Our students come to school and we try and teach them the exact opposite of everything our culture is telling them. We tell them that to practice abstinence you can’t be an expert on sex. We tell them that if you want people to listen to you, you have to know what you’re talking about. We tell kids that if you want to write a book some day, you need to learn how to write. But none of this is interesting. None of this is entertaining. So we find ourselves feeling like the adult’s in the old Charlie Brown cartoons, telling kids to study hard and be respectful. WAAAAWAAAWAAAA.

Why be respectful? That ain’t going to get them on television. They’d rather be like Chris Brown. . .

We are teaching against everything our culture is screaming, and we are losing. People want the easy path to success, and don’t want to have to work hard. So when we try to get them to work at all, they don’t see the value in it. They don’t see the value in education, and they don’t see it because our culture doesn’t put value in education either.

Think I’m exaggerating? Who are we as a society taking benefits away from even as we speak? Teachers. Who are already notoriously underpaid, and a laughing stock among professionals? Teachers. Where are we making cuts and sending out pink-slips? Education. The kids aren’t making up in their head that education isn’t important. Our policies and the way we treat those in education are showing it to them.
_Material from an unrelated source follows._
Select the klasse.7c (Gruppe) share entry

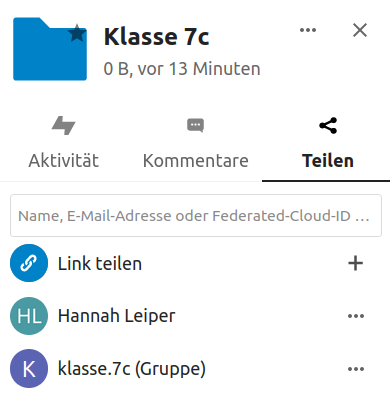(x=132, y=369)
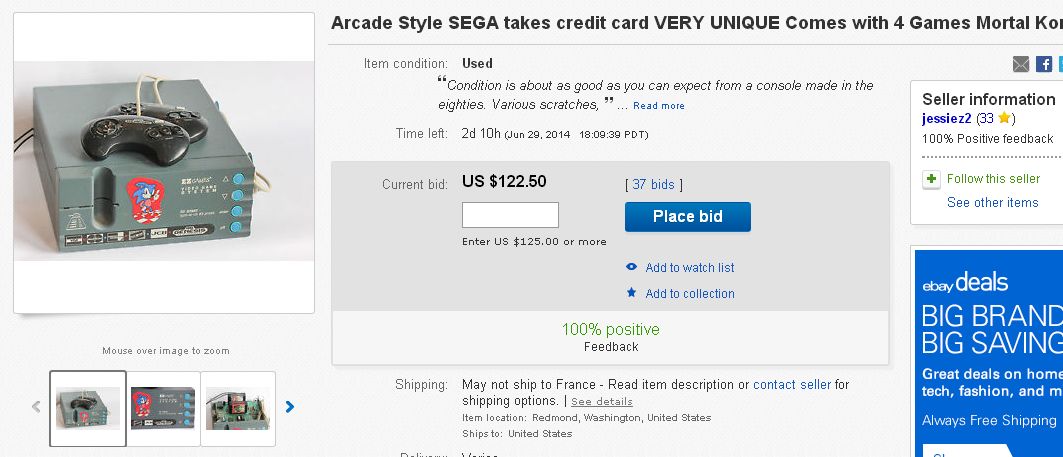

We live in a country of extremes. Our music is extremely ignorant, our TV shows are extremely repulsive, and our experts don’t have expertise, they are just popular and good looking—so that’s really all our kids want to be.

4 comments:

Capt America said...

The error is in thinking that there is some way to fix this. There isn't. As long as teachers give grades and make decisions about curriculum, students will see teachers as the enemy, and they'll be right. Testing and teaching must be separated.

Anonymous said...

Education has no value because the only thing we value is money. Many schools no longer bother with music or art classes because music and art are utterly worthless in a business career where one must make money for the company. This is the culture and society we have built. The cure to this is to realize that Green isn't Good and that the exaltation of wealth is a really bad idea.

Anonymous said...

What a bunch of cranky old farts you've become. "Get off my lawn!"

Anonymous said...

Yeah, it's a real shame when a teacher gets to set a curriculum and grade their students. In all this nonsense, THAT is the issue. As a teacher, I say fuck off to you, capt america. Why don't you try doing my job for a day and see if your perspective changes?